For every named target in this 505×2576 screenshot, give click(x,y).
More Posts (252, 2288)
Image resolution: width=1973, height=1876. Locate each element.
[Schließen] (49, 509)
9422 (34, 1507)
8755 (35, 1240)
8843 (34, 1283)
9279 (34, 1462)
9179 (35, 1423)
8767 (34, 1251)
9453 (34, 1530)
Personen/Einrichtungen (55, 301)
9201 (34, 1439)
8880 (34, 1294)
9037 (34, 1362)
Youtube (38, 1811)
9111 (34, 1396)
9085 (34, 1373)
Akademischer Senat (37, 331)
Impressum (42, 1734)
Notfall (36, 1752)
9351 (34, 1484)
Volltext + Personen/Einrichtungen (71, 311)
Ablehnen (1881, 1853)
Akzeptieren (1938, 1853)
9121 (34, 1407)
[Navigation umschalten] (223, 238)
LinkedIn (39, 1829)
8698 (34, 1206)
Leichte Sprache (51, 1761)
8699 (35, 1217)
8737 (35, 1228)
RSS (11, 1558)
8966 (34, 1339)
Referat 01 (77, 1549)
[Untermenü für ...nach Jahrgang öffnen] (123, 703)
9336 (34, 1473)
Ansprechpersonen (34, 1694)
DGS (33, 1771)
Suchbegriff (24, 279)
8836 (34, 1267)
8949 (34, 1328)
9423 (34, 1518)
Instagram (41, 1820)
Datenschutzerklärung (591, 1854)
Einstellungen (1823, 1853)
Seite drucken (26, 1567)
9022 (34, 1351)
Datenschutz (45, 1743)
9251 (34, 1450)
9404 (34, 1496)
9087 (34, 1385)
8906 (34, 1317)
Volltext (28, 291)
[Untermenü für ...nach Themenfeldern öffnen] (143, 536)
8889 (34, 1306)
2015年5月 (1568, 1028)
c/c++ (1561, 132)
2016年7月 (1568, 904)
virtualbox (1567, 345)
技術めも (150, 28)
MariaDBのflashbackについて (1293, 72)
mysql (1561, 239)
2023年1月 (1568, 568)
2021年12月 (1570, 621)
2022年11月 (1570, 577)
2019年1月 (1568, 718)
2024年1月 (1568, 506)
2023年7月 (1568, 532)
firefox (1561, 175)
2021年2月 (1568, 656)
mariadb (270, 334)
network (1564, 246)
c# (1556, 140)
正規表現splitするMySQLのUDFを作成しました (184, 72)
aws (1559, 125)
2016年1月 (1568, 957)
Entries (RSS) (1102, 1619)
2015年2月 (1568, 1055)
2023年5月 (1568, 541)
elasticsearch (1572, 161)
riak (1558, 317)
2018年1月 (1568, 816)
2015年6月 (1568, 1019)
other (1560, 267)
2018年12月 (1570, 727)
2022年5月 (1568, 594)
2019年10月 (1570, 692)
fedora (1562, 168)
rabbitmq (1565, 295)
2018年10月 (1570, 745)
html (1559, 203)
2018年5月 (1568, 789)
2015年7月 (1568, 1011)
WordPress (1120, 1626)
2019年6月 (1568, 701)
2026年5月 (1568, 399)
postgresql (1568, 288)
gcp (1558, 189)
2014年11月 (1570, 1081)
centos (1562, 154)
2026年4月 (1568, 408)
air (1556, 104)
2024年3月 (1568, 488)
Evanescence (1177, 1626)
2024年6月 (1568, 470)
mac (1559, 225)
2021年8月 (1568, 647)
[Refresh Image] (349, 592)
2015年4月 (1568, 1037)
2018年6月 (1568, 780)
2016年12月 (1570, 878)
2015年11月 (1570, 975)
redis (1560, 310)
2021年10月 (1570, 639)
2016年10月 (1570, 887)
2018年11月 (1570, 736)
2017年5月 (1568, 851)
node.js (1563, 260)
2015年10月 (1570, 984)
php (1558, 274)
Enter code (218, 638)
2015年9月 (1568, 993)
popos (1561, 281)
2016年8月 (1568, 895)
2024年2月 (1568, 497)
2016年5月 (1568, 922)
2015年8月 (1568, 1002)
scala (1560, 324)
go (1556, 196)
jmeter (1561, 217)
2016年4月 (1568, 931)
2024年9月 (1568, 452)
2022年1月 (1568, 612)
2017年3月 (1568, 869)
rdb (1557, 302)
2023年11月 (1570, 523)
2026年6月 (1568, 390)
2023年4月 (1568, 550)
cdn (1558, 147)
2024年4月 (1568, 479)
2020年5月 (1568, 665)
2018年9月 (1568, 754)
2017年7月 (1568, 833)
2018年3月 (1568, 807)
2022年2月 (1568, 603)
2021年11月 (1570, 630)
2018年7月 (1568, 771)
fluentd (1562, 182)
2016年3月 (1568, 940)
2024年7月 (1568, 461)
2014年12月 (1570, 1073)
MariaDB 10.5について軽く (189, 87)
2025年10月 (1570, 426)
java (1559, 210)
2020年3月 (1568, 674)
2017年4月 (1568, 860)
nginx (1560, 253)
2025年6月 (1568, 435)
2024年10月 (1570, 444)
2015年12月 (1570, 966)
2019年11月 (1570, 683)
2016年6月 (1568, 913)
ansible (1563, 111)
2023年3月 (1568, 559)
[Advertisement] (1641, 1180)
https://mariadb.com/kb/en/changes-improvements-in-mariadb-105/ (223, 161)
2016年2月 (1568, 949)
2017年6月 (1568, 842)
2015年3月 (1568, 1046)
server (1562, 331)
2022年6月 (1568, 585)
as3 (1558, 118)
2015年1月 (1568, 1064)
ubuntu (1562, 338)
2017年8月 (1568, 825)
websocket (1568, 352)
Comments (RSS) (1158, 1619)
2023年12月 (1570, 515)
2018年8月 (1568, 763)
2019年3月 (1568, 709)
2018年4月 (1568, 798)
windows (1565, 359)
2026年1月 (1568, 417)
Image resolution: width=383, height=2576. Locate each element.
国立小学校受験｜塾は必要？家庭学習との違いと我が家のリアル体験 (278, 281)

→ WHAT YOU ARE ASKED TO DO
Look through the material for "height". Copy each line that has it.

→ FINISHED TASK
Image resolution: width=1973, height=1876. Locate each element.
Image resolution: width=383, height=2576. Locate each element.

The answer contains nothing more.